Dermatophytic onychomycosis is a source of repeated attacks of tinea anywhere
on the glabrous skin, a feature not shared by the non-dermatophytes. This history
is important for the clinician who cannot always resort to culture to differentiate
a dermatophyte from a non-dermatophyte, though rarely the latter too has been
implicated in skin involvement. Instead, the author has mentioned that younger
patients were cosmetically conscious. This is not completely true. Younger
people do not have much time to concentrate on asymptomatic and trivial conditions
like onychomycosis, unless many nails are affected. In my experience, such
patients, especially with one or two infected fingernails, are often detected
when they come to us for fungal skin infections.
The classification of the clinical presentations of onychomycosis
is also not clear.

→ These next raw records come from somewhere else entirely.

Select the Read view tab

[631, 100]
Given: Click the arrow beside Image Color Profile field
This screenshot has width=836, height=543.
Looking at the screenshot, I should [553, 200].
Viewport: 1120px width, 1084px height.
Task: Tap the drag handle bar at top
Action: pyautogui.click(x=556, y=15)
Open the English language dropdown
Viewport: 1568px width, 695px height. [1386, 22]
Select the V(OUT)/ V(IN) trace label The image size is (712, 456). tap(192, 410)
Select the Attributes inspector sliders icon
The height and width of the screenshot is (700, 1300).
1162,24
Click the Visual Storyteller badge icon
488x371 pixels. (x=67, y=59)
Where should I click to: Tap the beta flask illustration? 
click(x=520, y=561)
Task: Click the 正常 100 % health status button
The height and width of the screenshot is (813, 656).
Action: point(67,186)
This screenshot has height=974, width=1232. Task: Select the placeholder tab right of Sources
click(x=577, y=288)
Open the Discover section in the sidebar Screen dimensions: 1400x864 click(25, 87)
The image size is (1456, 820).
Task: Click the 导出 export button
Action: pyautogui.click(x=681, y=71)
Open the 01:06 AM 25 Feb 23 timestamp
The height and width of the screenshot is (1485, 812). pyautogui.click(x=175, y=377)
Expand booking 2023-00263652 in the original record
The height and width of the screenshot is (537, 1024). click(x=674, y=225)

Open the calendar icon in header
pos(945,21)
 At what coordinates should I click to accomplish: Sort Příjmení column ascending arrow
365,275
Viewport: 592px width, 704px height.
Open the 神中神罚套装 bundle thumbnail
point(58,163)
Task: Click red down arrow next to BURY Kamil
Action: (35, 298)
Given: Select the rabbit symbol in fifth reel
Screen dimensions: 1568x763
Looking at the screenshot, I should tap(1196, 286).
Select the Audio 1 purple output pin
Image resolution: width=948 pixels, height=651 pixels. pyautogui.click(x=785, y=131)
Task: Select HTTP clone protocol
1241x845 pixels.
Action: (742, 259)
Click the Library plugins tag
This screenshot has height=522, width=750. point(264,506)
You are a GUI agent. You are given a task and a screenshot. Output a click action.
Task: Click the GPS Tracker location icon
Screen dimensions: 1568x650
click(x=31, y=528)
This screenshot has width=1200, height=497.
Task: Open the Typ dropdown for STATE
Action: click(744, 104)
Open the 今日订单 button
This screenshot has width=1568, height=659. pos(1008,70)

These types have been well described.4,5 Three
points should have been addressed by the author:
1. The mention of proximal superficial onychomycosis in the
abstract and text of the article is confusing. There is no such picture described
in the previous literature unless the author wants to draw our attention to
some new observation.
2. The clinical picture could also have been correlated with
the fungus isolated since some fungi are also known to be frequently associated
with a particular type of nail infection.
3. Paronychia has been listed as a morphological pattern of
onychomycosis. Chronic paronychia is seen in those doing `wet' occupations
and as such it is not considered as a clinical type of onychomycosis.4 Candidal
onychomycosis includes the one caused by direct invasion of the nail plate
in defective immune states like chronic cutaneous candidiasis. In paronychia
the nail fold and later the cuticle of the nail plate are eroded, resulting
in invasion by yeasts and bacteria. This process ultimately involves the nail
matrix and causes the nail dystrophy. In the absence of nail dystrophy one
is not justified to classify paronychia under onychomycosis. Though secondary,
at least significant nail involvement must be present
in chronic paronychia when it is included in a
study of onychomycosis.
References
- Grover S. Clinico-mycological
evaluation of onychomycosis at Bangalore and Jorhat. Indian J Dermatol
Venereol Leprol 2003;69:284-6.
- English MP. Nails and fungi. Br J Dermatol 1976;94:697-701.
- Gupta AK, Ryder JE, Summerbell C. The diagnosis of non-dermatophyte
mold onychomycosis. Int J Dermatol 2003;42:272-3.
- Zaias N. Onychomycosis.
Arch
Dermatol 1972;105:263-74.
- Gupta AK, Baran R. Ciclopirox nail lacquer
solution 8% in the 21st century. J Am Acad Dermatol 2000;43:96-102.